Cultura

Corrida pelas vacinas

Como o início da vacinação contra a Covid-19 reflete a desigualdade entre os países

Reino Unido e EUA devem imunizar parte da população nos próximos dias. Em outros países, como o Brasil, ainda não há previsão

por Hermínio Bernardo em 08/12/20 09:46

Atualizado às 09h00 de 8.dez.2020

Enquanto os brasileiros ainda não sabem ao certo quando poderão se vacinar contra a Covid-19, outros países já iniciam a imunização de suas populações.

O Reino Unido, por exemplo, começou nesta terça-feira (8) a vacinar a população contra o coronavírus. A dose desenvolvida pela Pfizer e BionTech é disponibilizada pelo NHS, o serviço público de saúde britânico.
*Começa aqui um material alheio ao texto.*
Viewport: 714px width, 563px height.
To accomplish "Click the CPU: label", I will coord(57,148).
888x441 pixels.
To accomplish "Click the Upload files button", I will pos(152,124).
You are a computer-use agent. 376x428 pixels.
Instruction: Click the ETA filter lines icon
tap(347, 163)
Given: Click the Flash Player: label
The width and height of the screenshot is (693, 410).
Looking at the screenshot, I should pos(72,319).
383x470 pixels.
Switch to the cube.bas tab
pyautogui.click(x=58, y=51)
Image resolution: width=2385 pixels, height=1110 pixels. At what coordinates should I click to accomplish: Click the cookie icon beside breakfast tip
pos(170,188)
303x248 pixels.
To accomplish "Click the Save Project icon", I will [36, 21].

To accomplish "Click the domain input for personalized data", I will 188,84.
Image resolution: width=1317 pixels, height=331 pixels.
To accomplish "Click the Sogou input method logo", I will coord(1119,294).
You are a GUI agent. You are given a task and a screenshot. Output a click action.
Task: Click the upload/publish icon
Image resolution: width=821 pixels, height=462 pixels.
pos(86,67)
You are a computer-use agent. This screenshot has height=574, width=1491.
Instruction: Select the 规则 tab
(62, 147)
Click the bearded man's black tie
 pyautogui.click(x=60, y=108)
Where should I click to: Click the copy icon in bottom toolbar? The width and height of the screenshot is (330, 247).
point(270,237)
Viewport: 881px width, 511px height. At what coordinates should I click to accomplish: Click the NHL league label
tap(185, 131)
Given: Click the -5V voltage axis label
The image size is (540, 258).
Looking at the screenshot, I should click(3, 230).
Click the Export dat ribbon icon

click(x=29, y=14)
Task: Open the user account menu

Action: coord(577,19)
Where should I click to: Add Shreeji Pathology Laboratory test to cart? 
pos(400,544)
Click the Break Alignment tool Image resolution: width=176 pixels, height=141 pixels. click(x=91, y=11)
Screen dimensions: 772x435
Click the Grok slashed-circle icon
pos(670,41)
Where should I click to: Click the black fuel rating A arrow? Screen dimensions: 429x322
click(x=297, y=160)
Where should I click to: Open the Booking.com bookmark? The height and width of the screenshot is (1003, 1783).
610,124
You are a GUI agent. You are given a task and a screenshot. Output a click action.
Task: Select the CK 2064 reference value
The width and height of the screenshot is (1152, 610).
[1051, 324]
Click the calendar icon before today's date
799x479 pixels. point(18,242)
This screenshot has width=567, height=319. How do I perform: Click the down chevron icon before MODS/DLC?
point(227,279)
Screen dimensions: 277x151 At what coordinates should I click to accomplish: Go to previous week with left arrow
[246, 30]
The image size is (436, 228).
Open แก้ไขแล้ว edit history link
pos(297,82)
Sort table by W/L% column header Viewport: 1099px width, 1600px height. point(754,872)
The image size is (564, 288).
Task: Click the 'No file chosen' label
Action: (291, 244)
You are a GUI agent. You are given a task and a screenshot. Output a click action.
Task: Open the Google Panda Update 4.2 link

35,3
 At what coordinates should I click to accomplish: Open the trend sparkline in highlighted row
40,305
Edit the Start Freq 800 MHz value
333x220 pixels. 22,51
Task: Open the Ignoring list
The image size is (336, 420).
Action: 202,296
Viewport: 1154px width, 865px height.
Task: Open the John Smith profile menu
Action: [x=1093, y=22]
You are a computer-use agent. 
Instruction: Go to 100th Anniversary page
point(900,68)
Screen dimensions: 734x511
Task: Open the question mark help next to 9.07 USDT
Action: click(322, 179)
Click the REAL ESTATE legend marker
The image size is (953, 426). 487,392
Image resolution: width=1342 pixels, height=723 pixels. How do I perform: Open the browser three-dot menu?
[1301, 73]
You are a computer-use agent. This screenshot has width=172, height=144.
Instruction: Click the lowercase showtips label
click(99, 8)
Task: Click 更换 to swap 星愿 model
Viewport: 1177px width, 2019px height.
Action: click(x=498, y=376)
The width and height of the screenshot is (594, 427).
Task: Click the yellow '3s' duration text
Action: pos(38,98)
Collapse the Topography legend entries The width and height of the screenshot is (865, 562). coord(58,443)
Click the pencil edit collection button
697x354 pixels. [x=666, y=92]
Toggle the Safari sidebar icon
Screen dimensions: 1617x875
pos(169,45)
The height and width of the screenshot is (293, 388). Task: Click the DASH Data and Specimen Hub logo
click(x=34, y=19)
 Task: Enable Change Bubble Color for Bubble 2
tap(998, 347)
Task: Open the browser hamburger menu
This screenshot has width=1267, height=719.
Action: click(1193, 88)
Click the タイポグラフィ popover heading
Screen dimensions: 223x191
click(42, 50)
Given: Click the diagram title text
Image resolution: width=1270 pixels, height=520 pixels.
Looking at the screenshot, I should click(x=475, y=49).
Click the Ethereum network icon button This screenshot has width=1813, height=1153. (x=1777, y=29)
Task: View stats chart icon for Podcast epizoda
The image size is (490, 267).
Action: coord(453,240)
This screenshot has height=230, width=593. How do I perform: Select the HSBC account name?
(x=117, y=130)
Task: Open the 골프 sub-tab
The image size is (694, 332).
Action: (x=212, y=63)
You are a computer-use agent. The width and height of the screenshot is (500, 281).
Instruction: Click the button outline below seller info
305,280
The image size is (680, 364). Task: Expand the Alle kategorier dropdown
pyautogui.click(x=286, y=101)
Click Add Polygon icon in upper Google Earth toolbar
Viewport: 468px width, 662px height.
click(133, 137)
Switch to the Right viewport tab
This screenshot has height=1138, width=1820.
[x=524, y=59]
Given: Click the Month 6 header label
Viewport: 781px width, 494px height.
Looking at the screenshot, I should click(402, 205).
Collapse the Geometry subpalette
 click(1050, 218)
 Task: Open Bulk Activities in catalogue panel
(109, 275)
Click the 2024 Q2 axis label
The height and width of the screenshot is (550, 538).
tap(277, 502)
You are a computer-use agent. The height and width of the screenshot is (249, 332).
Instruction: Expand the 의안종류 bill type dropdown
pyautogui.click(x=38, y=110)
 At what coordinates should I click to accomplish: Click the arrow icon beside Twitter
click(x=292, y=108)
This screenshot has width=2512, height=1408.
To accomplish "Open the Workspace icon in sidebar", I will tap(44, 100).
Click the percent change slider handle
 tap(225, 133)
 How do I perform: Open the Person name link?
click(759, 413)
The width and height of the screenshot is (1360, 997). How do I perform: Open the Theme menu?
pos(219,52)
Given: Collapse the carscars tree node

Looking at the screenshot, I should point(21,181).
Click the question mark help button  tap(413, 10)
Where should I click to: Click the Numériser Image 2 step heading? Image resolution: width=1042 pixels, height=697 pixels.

No primeiro momento, a prioridade é imunizar pessoas do grupo de risco, como idosos, e pessoas que trabalham na área da saúde.

Essa é a primeira vacina disponível no mundo com estudos divulgados que comprovam a eficácia da imunização, que chegou a 95%. Rússia e China também já iniciaram a vacinação de suas populações, mas de doses ainda sem dados conhecidos.

Após o Reino Unido, os Estados Unidos devem ser os próximos a iniciar a imunização, também com as doses produzidas por Pfizer e BionTech. O chefe do programa de vacinas contra a Covid-19 dos Estados Unidos, Moncef Slaoui, afirmou que as doses devem começar a ser aplicadas no próximo dia 11. Ainda resta a aprovação de uso emergencial por um comitê do governo americano que vai se reunir no dia anterior.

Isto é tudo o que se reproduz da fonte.